İlk derece mahkemesince verilen 22/09/2023 tarihli ara karar ile; davalı vekilince ihtiyati tedbir kararına itiraz edildiği, mahkemece verilen tedbir kararının dosyada mevcut delil durumuna ve yasaya uygun olduğu, dosyaya sunulan deliller ile ihtiyati tedbir kararı vermeye yetecek ölçüde yaklaşık ispat şartının gerçekleştiği, itiraz nedenlerinin asıl davada göz önüne alınacak sebepler olduğu anlaşılmakla yerinde görülmeyen davalı vekilinin itirazının ve tedbirin kaldırılması talebinin reddine karar verilmiştir.
Ara karara karşı davalı vekili istinaf başvurusunda bulunmuştur.
Davalı vekili istinaf dilekçesinde özetle; davacı tarafından ikame edilen ortaklıktan çıkarılma mahiyetindeki davanın ancak şirket tüzel kişiliği tarafından açılması gerekirken diğer şirket ortağı tarafından açıldığını, davanın aktif husumet yokluğundan reddi gerektiğini, dava konusu şirkette davacı ile birlikte müvekkilinin %50’şer oranında pay sahibi olduklarını hali hazırda usule aykırı olarak ikame edilen davada müvekkili aleyhine şirketin malları üzerinde kullanmış olduğu tasarruf ve devir yetkisinin kısıtlanması hakkında verilen ihtiyati tedbir kararının haksız ve hukuka aykırı olduğunu, müvekkilinin şirketin malları üzerinde kullanmış olduğu tasarruf ve devir yetkisini, şirket hak ve zararına aykırılık teşkil edebilecek şekilde veya şirketin amacına aykırı biçimde kullandığına dair dosya kapsamında hiçbir somut delilinin bulunmadığını, davacının ihtiyati tedbir talebinin, davacının şirketteki salt kendi menfaat ve üstünlüğünü sağlamak amacını taşıdığını, sunulan delillerin mesnetsiz ve soyut iddiaları yaklaşık ispat koşulunun da sağlanmadığını belirterek Antalya 2. Asliye Ticaret Mahkemesinin … Esas sayılı dosyası kapsamındaki 22/09/2023 tarihli ihtiyati tedbir kararına itirazın reddine ilişkin ara kararın kaldırılmasını talep etmiştir.
Talep, ihtiyati tedbirin kaldırılması istemine ilişkindir.
Mahkemece yazılı gerekçeyle, ihtiyati tedbire itirazın reddine karar verilmiştir.
Dairemizce istinaf incelemesi, 6100 sayılı HMK’nın 355. madde hükmü uyarınca istinaf dilekçesinde belirtilen sebeplerle sınırlı olarak ve kamu düzenine aykırı hususların olup olmadığı gözetilerek yapılmıştır.

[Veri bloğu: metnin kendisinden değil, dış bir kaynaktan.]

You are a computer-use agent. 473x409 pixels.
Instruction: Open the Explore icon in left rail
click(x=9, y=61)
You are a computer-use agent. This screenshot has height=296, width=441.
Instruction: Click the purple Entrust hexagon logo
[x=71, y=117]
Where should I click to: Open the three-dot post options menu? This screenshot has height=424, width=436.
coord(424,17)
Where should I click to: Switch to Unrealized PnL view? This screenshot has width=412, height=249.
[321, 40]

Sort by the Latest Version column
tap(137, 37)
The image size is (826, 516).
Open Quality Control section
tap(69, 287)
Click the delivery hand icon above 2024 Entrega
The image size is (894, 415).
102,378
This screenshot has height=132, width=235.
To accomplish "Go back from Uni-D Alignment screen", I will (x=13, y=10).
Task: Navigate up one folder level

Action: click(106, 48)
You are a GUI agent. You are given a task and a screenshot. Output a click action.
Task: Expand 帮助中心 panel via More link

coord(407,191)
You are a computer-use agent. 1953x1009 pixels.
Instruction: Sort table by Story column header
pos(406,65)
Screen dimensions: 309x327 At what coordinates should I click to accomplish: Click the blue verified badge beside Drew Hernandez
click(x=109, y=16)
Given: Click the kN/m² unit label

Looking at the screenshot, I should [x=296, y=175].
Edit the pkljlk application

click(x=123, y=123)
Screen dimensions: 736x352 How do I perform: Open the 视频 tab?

Dava, tarafların % 50’şer oranında eşit hisselerle ortağı oldukları, aynı zamanda müştereken temsil etmek üzere yetkili kılındıkları dava dışı … Sebze Meyve Taşımacılık Tarım Turizm Kuyumculuk Emlak Tekstil Tarımsal Üretim Pazarlama ve Ticaret Limited Şirketinden davalı ortağın ortaklıktan çıkarılması istemine ilişkin olup, TTK 640.maddesine dayanmaktadır. Çıkarma başlığı altında TTK’nun 640.maddesinin; ” Şirket sözleşmesinde, bir ortağın genel kurul kararı ile şirketten çıkarılabileceği sebepler öngörülebilir. Çıkarma kararına karşı ortak, kararın noter aracılığıyla kendisine bildirilmesinden itibaren üç ay içinde iptal davası açabilir. Şirketin istemi üzerine ortağın mahkeme kararıyla haklı sebebe dayanılarak şirketten çıkarılması hâli saklıdır.” şeklinde düzenlendiği görülmektedir. Yasal düzenlemeye göre; bir ortağın haklı sebeplerle şirket ortaklığından çıkarılma davasını şirketin kendisi açabilir.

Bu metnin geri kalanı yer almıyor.